El papel
Guillermo Lopetegui

in memoriam Julio Ricci

Puedo repetir la acción las veces que quiera: doblarlo en sus clásicas cuatro partes, cerrar el cajón y pasar a otra cosa.

Puedo abrir el cajón, sacarlo y plegar sus dobleces sobre la mesa, volviéndolo a leer. Fluctuar entre estrujarlo o mirar de nuevo el cajón, que permanece abierto como esperando alguna estúpida resolución mía.

Soy el dueño de la situación, pequeña e insignificante situación, en la que me considero primero y último protagonista.

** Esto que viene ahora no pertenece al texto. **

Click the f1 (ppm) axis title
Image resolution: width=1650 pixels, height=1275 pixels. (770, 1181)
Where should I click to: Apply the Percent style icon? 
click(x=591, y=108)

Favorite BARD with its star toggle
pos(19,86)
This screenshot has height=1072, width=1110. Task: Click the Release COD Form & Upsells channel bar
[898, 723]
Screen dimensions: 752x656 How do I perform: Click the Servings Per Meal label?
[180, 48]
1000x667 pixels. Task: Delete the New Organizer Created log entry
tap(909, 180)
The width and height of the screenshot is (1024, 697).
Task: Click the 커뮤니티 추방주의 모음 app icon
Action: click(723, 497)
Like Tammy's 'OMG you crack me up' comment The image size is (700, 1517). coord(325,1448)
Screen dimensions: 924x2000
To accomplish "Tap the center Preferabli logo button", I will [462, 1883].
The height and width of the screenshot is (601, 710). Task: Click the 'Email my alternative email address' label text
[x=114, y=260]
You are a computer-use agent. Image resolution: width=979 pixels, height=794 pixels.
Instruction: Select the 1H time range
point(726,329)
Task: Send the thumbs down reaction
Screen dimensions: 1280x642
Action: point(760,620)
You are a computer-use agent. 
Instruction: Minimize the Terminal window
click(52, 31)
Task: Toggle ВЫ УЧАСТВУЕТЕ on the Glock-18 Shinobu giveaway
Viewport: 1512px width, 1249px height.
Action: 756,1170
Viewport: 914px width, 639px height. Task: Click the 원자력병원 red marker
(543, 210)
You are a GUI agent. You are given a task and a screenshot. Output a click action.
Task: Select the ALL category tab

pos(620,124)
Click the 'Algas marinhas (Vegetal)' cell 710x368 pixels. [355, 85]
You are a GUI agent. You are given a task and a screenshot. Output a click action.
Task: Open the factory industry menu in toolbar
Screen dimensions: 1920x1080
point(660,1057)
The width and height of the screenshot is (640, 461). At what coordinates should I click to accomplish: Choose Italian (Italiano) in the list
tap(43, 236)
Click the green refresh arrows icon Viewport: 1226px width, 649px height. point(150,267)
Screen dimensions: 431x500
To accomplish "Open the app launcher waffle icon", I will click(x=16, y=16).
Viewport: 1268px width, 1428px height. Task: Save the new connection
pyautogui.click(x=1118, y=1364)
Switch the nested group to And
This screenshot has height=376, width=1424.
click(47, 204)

Prefiero releer los cuatro o cinco renglones; las letras débiles de una vieja máquina; casi se confunden con las sombras que hacen los pliegues del papel; son como manchas, una idea que se plasmó en determinado momento: sería de mañana, de tarde, de noche; será a esta misma hora en que tengo el papel bajo mis lentes. ¿Que estaría haciendo yo en esos momentos?... Una vuelta de esquina que no se dio, un pensamiento que se exteriorizó demasiado tarde, una llamada telefónica que pudo configurar la última oportunidad de ser nosotros: todo hubiera sido viable para cambiar el proceso de la acción. Figurar como único autor ante tal retrospectiva, de nada sirve. Y todo está resumido, amontonado, devuelto, en un centenar de símbolos grises, casi ilegibles.

Vuelvo a considerarme el solo hacedor de mi voluntad y quiero dirigirme con cautela, a través del anfractuoso sendero de la decisión más acertada.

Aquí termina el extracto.